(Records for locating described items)
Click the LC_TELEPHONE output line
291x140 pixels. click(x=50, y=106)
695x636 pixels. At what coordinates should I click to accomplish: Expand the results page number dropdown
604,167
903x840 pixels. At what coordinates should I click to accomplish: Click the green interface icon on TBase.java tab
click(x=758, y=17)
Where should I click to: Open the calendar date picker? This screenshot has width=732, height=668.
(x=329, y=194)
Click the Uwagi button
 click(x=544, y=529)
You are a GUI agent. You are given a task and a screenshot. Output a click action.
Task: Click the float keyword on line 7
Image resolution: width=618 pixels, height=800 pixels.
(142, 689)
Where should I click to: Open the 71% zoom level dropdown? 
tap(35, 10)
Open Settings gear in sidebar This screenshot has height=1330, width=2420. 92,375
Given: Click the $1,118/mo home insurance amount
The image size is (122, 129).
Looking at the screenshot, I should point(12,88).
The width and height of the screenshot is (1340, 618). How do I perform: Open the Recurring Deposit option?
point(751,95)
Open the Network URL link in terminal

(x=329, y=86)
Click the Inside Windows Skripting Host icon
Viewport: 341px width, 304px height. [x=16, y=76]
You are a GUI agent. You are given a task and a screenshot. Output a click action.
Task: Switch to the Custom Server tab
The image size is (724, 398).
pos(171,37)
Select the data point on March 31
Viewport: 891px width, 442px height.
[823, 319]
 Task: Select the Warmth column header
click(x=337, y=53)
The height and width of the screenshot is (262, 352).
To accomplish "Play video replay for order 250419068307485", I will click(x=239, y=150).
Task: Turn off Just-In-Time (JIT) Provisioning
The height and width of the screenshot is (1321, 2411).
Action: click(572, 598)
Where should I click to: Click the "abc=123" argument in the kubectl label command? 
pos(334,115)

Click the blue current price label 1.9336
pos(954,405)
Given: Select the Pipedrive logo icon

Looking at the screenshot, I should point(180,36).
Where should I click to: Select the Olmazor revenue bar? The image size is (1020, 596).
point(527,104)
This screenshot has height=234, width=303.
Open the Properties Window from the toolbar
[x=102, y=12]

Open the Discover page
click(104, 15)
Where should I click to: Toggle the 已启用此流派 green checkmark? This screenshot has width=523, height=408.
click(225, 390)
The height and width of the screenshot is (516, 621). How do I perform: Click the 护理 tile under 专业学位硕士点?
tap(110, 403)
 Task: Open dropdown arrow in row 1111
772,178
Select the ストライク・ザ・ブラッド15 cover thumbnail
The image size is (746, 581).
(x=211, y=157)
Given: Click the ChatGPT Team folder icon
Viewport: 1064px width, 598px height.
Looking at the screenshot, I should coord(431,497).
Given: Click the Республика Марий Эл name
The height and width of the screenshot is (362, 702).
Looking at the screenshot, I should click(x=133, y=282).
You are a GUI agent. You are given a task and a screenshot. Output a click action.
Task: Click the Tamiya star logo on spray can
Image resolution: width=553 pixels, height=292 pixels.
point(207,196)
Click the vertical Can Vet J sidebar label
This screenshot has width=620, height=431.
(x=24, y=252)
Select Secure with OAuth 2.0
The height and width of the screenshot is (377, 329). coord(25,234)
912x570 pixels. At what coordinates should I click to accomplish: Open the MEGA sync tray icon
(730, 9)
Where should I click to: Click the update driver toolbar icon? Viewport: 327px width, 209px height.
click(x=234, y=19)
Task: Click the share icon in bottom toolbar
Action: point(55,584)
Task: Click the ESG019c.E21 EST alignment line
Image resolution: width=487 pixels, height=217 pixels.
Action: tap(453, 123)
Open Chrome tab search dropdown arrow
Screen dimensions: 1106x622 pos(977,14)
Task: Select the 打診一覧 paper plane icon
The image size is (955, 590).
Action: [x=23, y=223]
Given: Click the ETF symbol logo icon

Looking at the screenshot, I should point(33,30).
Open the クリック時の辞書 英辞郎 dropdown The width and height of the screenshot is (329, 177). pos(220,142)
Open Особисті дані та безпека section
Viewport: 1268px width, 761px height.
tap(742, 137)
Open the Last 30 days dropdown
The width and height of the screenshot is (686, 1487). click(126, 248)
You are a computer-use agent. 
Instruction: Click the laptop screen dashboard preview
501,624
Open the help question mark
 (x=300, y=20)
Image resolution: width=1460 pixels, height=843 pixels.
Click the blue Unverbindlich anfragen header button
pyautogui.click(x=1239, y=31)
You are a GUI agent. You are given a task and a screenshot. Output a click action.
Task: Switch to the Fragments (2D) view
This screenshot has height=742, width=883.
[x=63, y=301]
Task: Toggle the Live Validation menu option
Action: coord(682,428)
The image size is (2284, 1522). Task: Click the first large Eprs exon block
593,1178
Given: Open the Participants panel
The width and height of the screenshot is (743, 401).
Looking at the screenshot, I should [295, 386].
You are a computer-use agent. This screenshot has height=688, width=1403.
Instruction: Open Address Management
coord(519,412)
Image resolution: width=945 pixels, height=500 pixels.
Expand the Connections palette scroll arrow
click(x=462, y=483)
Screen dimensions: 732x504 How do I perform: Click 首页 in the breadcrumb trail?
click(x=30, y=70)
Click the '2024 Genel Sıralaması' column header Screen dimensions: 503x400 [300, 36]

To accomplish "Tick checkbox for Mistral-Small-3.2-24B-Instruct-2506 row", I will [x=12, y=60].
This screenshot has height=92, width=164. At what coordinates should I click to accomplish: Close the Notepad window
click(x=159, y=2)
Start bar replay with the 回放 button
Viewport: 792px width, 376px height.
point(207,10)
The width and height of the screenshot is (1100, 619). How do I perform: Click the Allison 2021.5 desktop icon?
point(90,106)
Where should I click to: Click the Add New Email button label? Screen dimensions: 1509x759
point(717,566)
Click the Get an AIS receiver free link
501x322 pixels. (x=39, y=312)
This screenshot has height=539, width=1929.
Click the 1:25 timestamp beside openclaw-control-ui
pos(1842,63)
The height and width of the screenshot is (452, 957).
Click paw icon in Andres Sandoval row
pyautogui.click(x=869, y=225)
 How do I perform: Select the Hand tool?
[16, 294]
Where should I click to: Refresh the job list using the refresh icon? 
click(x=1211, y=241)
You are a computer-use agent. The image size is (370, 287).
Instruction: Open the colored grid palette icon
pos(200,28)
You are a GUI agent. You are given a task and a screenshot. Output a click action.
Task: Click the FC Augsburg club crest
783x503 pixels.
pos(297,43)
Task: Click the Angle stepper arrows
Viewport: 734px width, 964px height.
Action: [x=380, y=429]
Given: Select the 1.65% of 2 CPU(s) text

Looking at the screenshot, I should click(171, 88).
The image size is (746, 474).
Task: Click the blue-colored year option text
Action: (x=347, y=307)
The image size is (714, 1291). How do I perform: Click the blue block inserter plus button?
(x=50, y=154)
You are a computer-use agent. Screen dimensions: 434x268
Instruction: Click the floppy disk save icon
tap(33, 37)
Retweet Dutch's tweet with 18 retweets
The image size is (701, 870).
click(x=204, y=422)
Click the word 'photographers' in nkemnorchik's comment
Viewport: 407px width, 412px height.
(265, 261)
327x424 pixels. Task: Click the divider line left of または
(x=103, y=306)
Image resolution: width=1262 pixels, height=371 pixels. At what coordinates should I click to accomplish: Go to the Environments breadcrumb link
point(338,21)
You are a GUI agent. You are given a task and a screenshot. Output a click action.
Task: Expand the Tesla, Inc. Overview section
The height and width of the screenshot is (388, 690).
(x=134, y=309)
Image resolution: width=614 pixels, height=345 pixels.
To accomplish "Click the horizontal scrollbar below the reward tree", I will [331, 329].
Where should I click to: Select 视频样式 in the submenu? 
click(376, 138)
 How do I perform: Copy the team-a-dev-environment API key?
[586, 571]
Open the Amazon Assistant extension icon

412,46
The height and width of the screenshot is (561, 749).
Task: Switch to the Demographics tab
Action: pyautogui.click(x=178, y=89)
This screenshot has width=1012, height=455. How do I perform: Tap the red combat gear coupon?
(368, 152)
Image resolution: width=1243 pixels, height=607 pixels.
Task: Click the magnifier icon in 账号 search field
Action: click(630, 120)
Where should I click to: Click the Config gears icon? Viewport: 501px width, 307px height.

What is being asked: Copy the records verbatim from the line containing "Where should I click to: Open the 71%" through the line containing "(x=329, y=86)", including both of those lines.

Written solution:
Where should I click to: Open the 71% zoom level dropdown? 
tap(35, 10)
Open Settings gear in sidebar This screenshot has height=1330, width=2420. 92,375
Given: Click the $1,118/mo home insurance amount
The image size is (122, 129).
Looking at the screenshot, I should point(12,88).
The width and height of the screenshot is (1340, 618). How do I perform: Open the Recurring Deposit option?
point(751,95)
Open the Network URL link in terminal

(x=329, y=86)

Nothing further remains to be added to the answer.